Put the material from its start through the line containing "circle-icon is located", inclusive, into a Markdown table with the columns Row and Line. Give each non-blank line a row number, and leave the pictures out.

⁂

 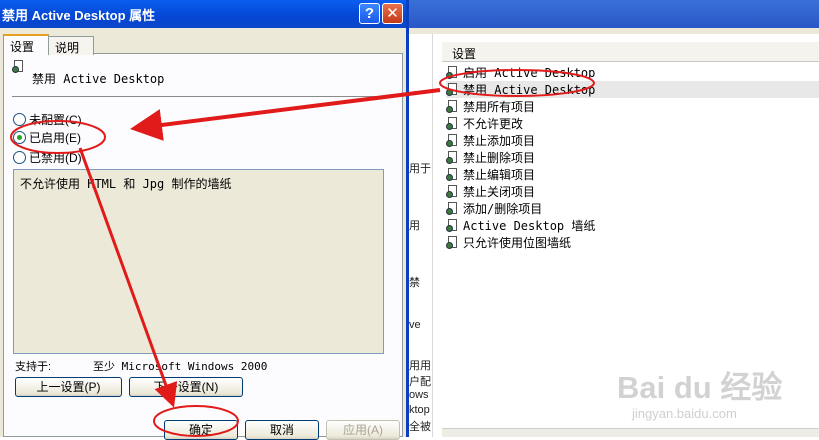 What do you see at coordinates (632, 192) in the screenshot?
I see `list-item: 禁止关闭项目` at bounding box center [632, 192].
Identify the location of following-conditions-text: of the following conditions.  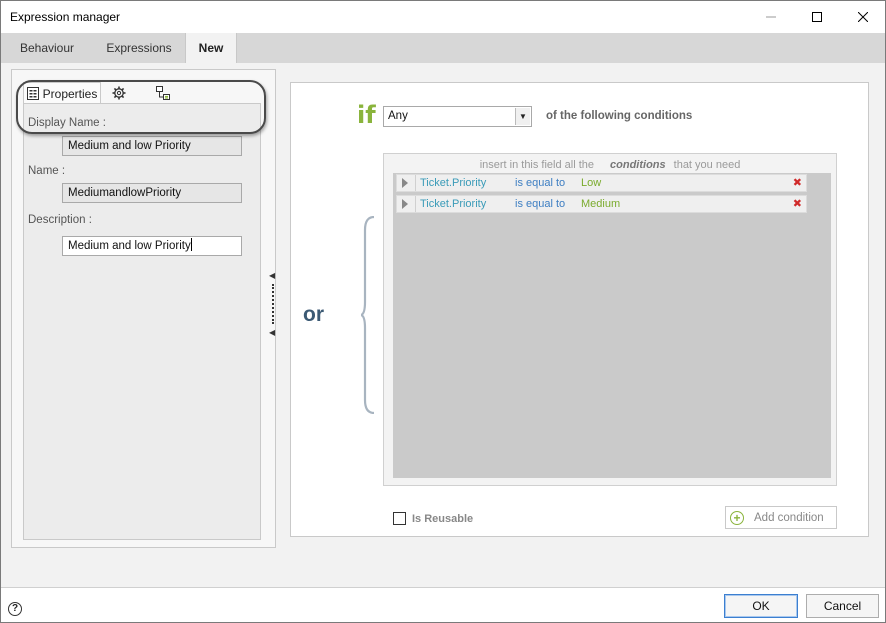
(620, 116).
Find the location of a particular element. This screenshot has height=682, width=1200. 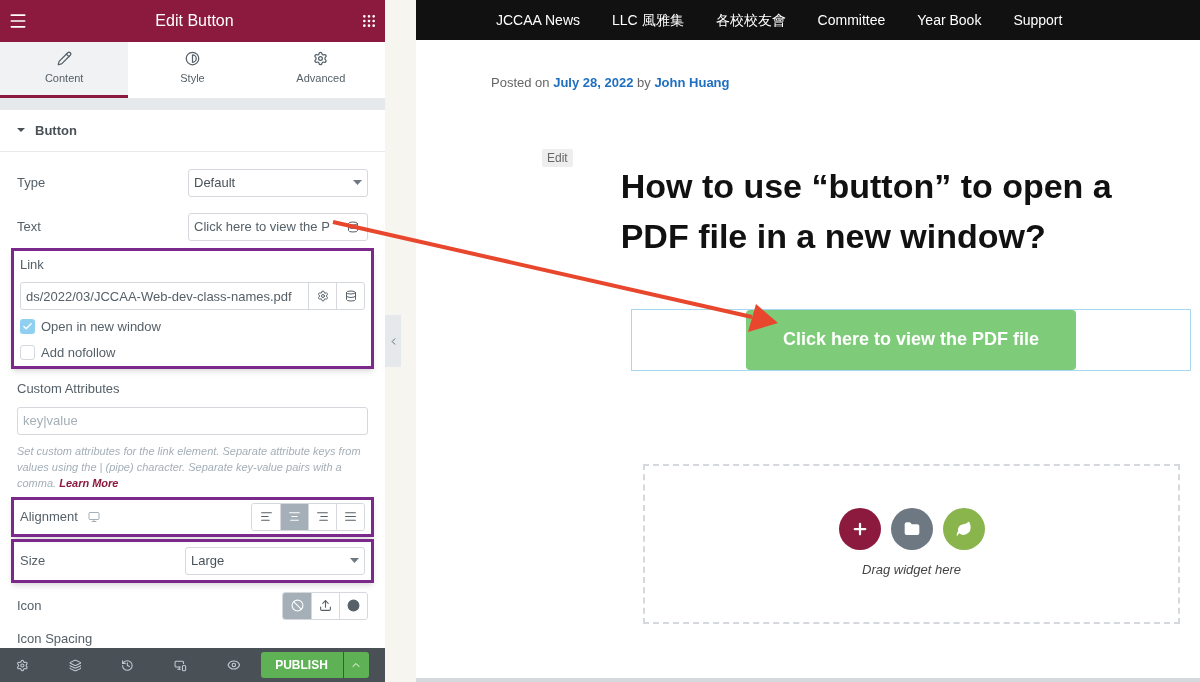

circle-icon is located at coordinates (354, 606).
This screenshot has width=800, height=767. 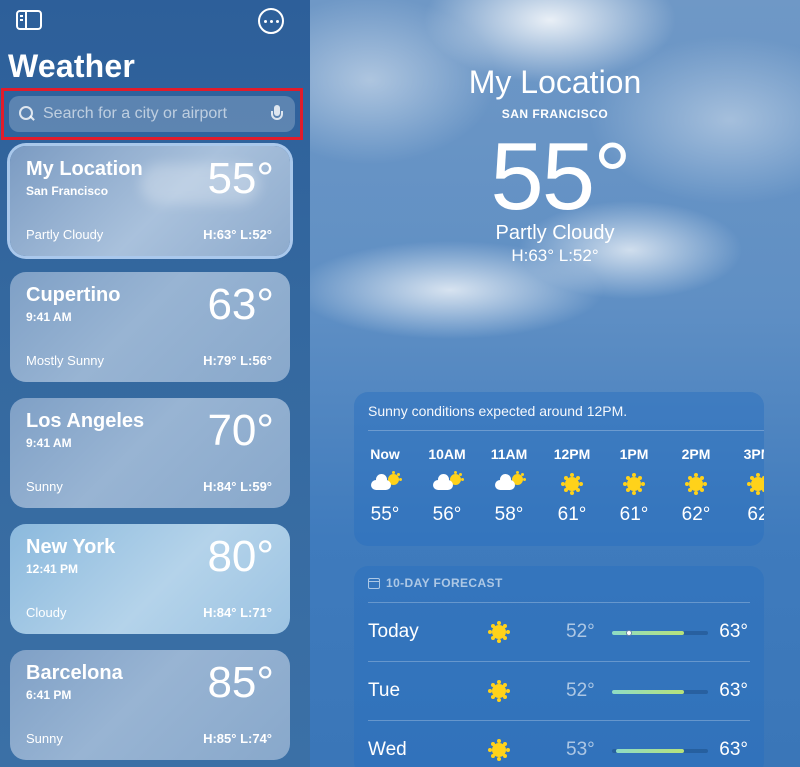 What do you see at coordinates (559, 744) in the screenshot?
I see `day-row: Wed 53° 63°` at bounding box center [559, 744].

⁂

Exercise result >>
| Row | Line |
|---|---|
| 1 |   What do you see at coordinates (632, 192) in the screenshot? |
| 2 | I see `list-item: 禁止关闭项目` at bounding box center [632, 192]. |
| 3 | Identify the location of following-conditions-text: of the following conditions.   |
| 4 | (620, 116). |
| 5 | Find the location of a particular element. This screenshot has height=682, width=1200.  |
| 6 | circle-icon is located at coordinates (354, 606). |